- **DIRECTIONS**
These records contain pictures, which must be left out; copy exactly the lines from the one with "Viewport: 1456px width, 819px" up to and including the one with "Click the Cup".

** Opening SUPPLIED DATA block **

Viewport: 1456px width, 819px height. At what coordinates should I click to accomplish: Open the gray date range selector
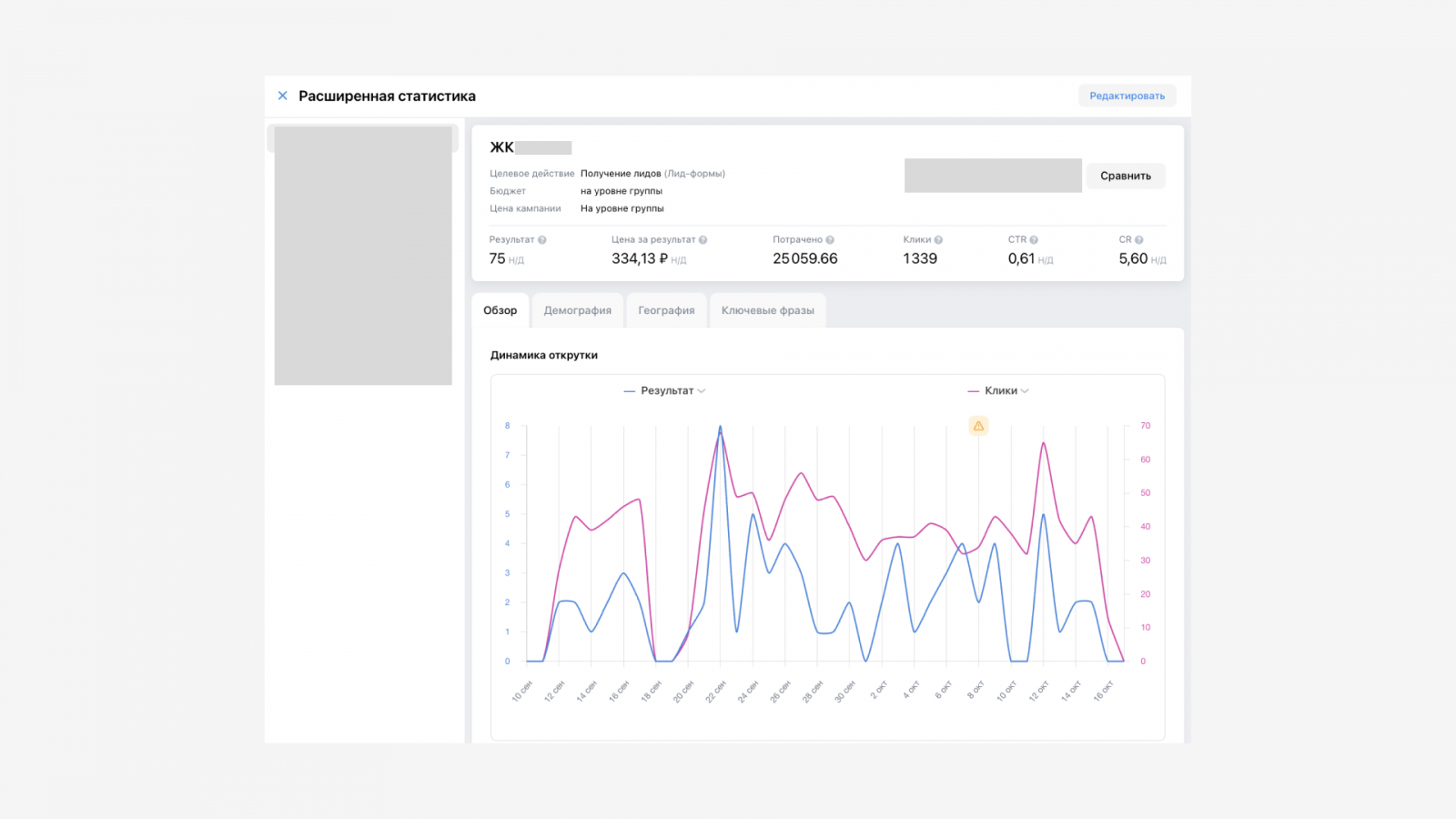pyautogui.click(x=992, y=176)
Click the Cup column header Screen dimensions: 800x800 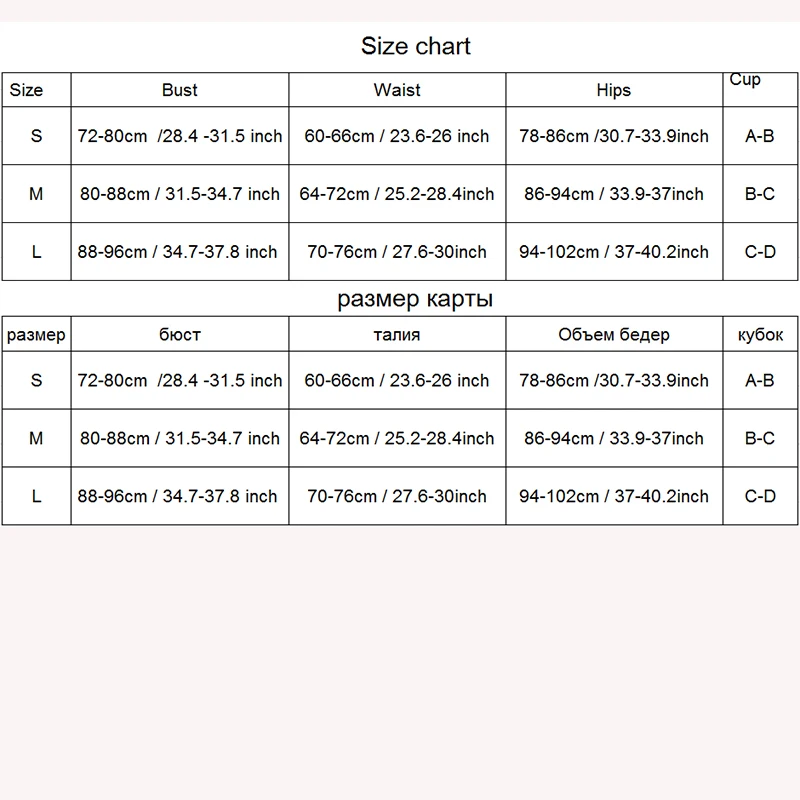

** Closing SUPPLIED DATA block **
** Opening SUPPLIED DATA block **

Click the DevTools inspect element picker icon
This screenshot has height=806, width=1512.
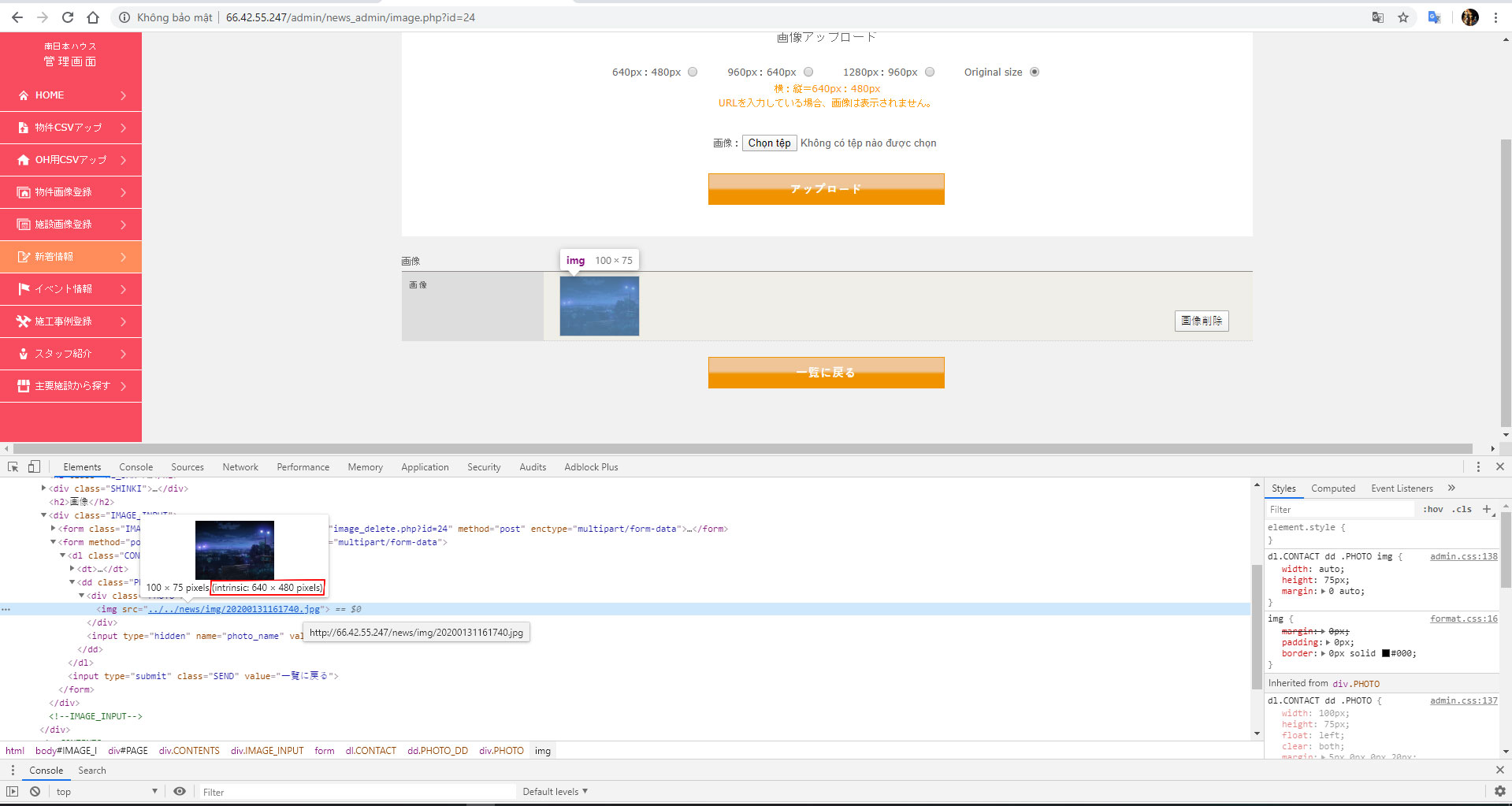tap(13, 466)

** Closing SUPPLIED DATA block **
** Opening SUPPLIED DATA block **

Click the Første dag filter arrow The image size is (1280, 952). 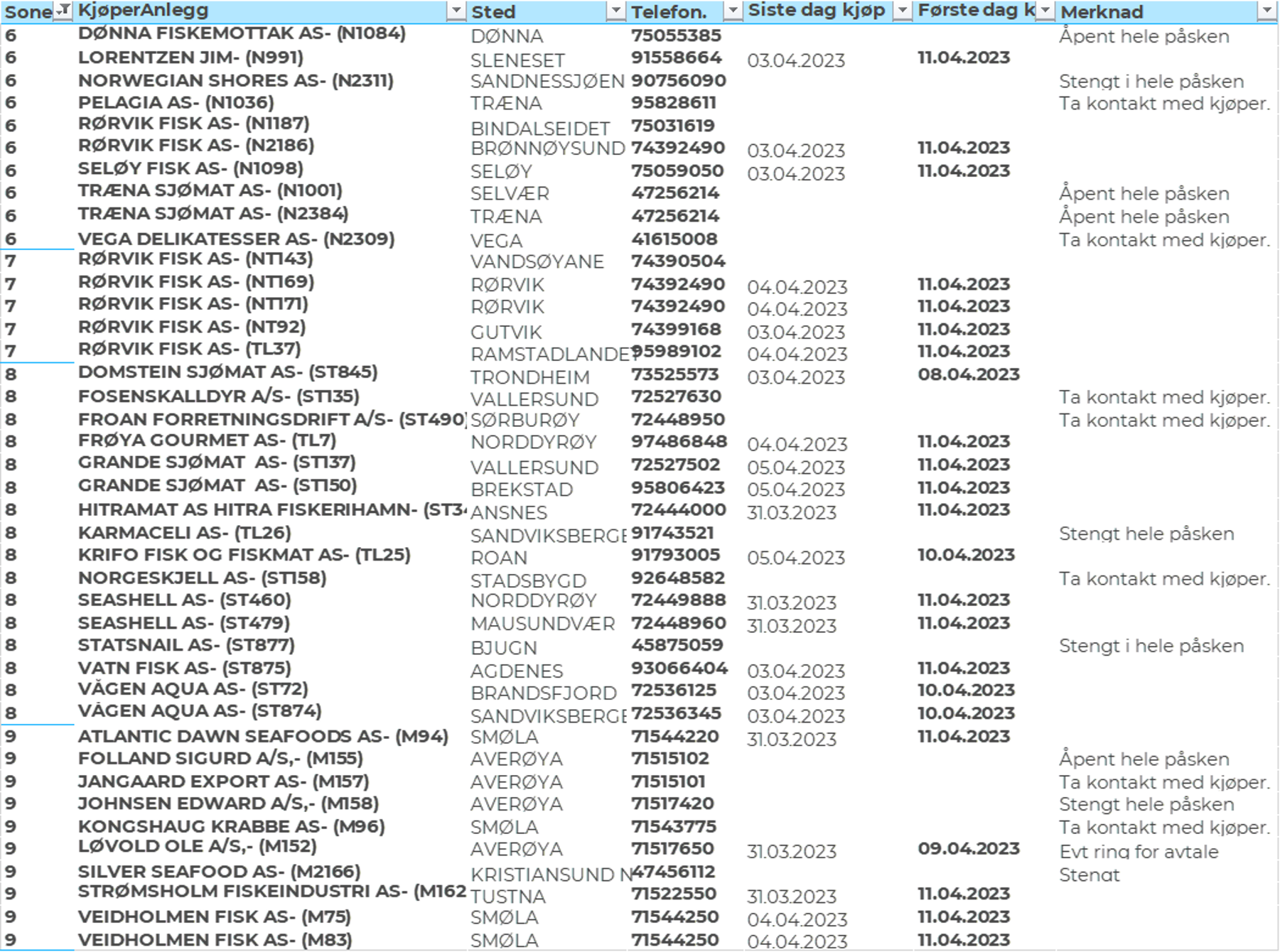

** Closing SUPPLIED DATA block **

- **SOLUTION TO THIS EXERCISE**
Viewport: 1456px width, 819px height. At what coordinates should I click to accomplish: Open the gray date range selector
pyautogui.click(x=992, y=176)
Click the Cup column header Screen dimensions: 800x800 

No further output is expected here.